03 de janeiro de 2012, região da Luz,  centro de São Paulo. A Polícia da Militar inicia uma ação de “limpeza” na região denominada pela prefeitura como Cracolândia. Em 14 dias de ação, mais de 103 usuários de drogas e frequentadores da região foram presos pela polícia  com uso da cavalaria, spray de pimenta e muita truculência. Em seguida, mais de trinta prédios foram lacrados e alguns demolidos. Esta região é objeto de um projeto de “revitalização” por parte da prefeitura de São Paulo, que pretende concedê-la “limpinha” para a iniciativa privada construir torres de escritório e moradia e um teatro de ópera e dança no local. Moradores dos imóveis lacrados foram intimados a deixar a área mesmo sem ter para onde ir. Comerciantes que atuam no maior polo de eletroeletrônicos da América Latina, a Santa Efigênia , assim como os moradores que há décadas vivem ali, vêm tentando, desde 2010, bloquear a implantação deste projeto, já que este desconsidera absolutamente suas demandas.

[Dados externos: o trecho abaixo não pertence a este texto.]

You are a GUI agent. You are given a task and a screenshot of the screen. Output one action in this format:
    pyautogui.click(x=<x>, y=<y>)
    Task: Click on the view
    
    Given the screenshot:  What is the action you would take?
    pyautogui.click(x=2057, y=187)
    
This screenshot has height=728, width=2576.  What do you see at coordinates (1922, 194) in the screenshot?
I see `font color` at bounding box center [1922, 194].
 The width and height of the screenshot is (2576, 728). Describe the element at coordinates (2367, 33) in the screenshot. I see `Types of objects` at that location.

08 de novembro de 2011, 05h10 da manhã, Cidade Universitária, São Paulo.Um policial aponta a arma para uma estudante de braços levantados, a tropa de choque entra no prédio e arromba portas (mesmo depois de a polícia já estar lá dentro), sem deixar ninguém mais entrar (nem a imprensa, diga-se de passagem), nem sair, tudo com muita truculência. Este foi o início do processo de desocupação da Reitoria da Universidade de São Paulo, ocupada por estudantes em protesto à presença da PM no Campus. Os estudantes são surpreendidos por um cerco formado pela tropa de choque e cavalaria, totalizando mais de 300 integrantes da Polícia Militar. Depois de horas de ação violenta, são retirados do prédio e levados presos mais de 73 estudantes. Camburão e helicópteros acompanham a ação.

O que estes três episódios recentes e lamentáveis têm em comum?

Os três eventos envolvem conflitos na gestão e ocupação do território. Os três são situações complexas, que demandariam um conjunto de políticas de curto, médio e longo prazo para serem enfrentados. Os três requerem um esforço enorme de mediação e negociação.
Entretanto, qual é a resposta para esta complexidade conflituosa? A violência, a supressão do diálogo, o acirramento do conflito.

Alguém poderia dizer — mas por quê os ocupantes do Pinheirinho resistiram? Por que não saíram imediatamente, evitando os feridos e as feridas da confrontação?

Porque sabem que, para quem foi “desocupado” ou” lacrado” nestas e outras reintegrações e “limpezas”, sobra a condição de sem-teto. Ou seja, para quem promoveu a reintegração ou a limpeza, o fundamental é ter o local vazio, e não o destino de quem estava lá, muitos menos as razões que levaram aquelas pessoas a estar lá naquela condição e seu enfrentamento e resolução. “Resolver” a questão é simplesmente fazer desaparecer o “problema” da paisagem.

Mais grave ainda, nestas situações a suposta “ilegalidade” ( ocupação de terra/uso de drogas) é motivo suficiente para promover todo e qualquer  tipo de violação de leis e direitos em nome da ordem, em um retrocesso vergonhoso dos avanços da democracia no país.